#### [WORK REQUIRED]
Scan the data below. Pull out each line where "agent" occurs.

#### [MATERIAL FOR THIS EXERCISE]
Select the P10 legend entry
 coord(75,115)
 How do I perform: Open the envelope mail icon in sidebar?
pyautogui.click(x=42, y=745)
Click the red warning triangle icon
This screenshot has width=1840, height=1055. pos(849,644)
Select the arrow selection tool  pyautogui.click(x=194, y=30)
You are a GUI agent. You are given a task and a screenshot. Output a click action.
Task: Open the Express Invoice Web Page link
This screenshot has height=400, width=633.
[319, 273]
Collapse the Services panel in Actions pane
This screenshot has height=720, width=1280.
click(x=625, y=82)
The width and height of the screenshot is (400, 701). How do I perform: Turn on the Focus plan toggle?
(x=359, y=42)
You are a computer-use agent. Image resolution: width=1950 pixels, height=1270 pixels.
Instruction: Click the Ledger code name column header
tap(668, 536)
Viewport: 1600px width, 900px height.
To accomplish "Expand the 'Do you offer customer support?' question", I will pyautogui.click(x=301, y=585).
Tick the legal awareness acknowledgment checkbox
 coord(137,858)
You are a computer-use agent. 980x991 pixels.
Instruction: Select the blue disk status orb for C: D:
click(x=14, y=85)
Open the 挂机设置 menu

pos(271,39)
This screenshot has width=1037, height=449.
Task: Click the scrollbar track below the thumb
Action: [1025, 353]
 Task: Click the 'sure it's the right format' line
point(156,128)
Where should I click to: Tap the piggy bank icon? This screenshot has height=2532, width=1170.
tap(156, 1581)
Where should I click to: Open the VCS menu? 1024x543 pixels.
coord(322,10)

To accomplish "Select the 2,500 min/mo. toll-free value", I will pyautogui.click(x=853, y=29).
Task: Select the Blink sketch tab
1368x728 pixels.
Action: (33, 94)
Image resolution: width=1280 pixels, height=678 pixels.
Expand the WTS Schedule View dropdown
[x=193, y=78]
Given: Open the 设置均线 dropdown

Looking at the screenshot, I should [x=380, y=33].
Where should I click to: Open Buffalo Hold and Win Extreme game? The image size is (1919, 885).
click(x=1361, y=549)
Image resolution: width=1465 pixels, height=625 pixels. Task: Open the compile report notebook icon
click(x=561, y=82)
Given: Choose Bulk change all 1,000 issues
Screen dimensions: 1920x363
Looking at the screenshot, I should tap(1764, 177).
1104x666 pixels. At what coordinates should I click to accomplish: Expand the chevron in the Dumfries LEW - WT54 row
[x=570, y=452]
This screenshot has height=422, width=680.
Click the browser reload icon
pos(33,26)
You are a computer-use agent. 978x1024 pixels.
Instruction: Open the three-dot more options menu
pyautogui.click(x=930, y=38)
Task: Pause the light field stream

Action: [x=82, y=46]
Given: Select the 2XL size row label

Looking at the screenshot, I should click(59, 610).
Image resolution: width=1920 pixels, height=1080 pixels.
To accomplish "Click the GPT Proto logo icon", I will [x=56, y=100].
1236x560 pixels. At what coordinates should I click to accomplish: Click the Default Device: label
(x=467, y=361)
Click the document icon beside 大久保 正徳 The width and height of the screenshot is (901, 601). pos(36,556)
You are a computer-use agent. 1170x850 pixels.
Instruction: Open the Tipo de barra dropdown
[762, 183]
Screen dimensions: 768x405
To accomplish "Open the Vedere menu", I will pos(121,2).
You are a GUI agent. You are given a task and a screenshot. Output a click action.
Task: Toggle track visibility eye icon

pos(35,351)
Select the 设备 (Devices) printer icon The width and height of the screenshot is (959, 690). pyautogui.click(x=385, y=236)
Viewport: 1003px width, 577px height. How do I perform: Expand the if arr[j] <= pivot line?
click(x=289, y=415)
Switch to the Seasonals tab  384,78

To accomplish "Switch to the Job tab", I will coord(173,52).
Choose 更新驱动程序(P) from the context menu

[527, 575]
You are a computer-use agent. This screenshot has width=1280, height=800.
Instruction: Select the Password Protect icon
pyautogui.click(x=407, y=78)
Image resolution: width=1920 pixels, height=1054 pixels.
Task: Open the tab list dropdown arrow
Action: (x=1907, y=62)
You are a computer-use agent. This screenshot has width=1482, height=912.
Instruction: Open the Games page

#### [ANSWER TO THE EXERCISE]
You are a GUI agent. You are given a task and a screenshot. Output a click action.
You are a computer-use agent. Image resolution: width=1950 pixels, height=1270 pixels.
You are a computer-use agent. 980x991 pixels.
You are a computer-use agent. 978x1024 pixels.
You are a computer-use agent. 1170x850 pixels.
You are a GUI agent. You are given a task and a screenshot. Output a click action.
You are a computer-use agent. This screenshot has width=1280, height=800.
You are a computer-use agent. This screenshot has width=1482, height=912.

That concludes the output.